“To love is to recognize yourself in another.”
— Eckhart Tolle
Perhaps love does not arrive at all. Perhaps it simply uncovers something that has been waiting beneath the surface for years. Like dust removed from an old mirror, it reveals a reflection that was always there.
This is why love often feels less like a beginning than a recognition. Not of another person, but of oneself. The person who awakens it may never fully understand what has been set in motion, because the true event is not happening between two people. It is happening within one.
Love is often mistaken for attachment, reciprocity, or desire. Yet before it becomes any of those things, it is simply an encounter with aliveness — a force that returns feeling to places that have been asleep for years.
At first, this force can feel overwhelming. Like standing before the ocean for the first time, its beauty inseparable from its depth and its depth inseparable from its danger. The instinct is to resist, to control, to explain, to reduce the experience to something manageable.

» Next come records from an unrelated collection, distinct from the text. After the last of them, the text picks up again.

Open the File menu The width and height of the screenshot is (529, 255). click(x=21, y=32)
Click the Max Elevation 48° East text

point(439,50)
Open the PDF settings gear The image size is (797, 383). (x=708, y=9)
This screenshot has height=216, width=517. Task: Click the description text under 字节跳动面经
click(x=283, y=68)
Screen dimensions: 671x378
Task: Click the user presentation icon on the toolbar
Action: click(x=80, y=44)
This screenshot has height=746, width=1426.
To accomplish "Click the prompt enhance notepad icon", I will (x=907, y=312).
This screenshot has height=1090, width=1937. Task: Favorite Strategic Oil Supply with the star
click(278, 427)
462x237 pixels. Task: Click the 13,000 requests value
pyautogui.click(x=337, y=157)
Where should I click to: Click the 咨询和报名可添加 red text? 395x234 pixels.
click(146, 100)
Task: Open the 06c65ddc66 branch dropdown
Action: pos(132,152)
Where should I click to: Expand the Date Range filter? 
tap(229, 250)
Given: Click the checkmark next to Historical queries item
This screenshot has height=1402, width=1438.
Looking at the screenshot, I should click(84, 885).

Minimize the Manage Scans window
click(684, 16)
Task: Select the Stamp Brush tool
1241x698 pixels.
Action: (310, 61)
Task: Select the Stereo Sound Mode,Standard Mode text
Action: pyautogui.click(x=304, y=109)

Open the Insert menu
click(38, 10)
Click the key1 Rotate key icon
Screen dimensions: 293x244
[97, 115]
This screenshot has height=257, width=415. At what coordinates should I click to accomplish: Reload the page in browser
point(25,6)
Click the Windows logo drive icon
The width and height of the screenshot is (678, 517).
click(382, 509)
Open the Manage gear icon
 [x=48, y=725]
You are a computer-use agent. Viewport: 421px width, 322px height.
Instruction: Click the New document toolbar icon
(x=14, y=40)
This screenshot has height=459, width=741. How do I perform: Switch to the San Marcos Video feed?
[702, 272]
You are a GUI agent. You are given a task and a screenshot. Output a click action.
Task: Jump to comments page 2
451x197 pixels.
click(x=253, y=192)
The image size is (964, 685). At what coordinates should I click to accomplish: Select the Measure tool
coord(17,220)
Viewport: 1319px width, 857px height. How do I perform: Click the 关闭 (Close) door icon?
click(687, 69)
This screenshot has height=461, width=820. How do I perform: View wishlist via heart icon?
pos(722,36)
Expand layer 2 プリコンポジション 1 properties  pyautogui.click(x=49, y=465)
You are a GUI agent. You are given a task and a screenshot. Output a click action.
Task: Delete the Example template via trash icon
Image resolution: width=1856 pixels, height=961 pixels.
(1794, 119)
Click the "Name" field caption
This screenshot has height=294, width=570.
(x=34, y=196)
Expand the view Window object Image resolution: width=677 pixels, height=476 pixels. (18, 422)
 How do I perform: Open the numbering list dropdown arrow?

Yet love teaches a different lesson. Not how to possess, but how to surrender. Not how to hold tighter, but how to remain present while everything inside is changing.
Slowly, the wave becomes less frightening. The water remains deep, but fear gives way to understanding. What once felt like chaos begins to reveal its intelligence.
Love teaches how to leave familiar shores, how to enter unknown waters, how to stay afloat when emotions rise unexpectedly, and how to stop fighting currents that were never meant to be controlled. No one wins a battle against their own nature.
With time, love brings companions with it: joy, grief, tenderness, longing, wonder. Each emotion carries a message. Each one points toward a forgotten part of the self.
This is why love can become a form of initiation. Not into a relationship, but into a deeper experience of being alive.
The person who awakens love within us cannot be responsible for its intensity. Love may begin with another person, but its true destination is always the self.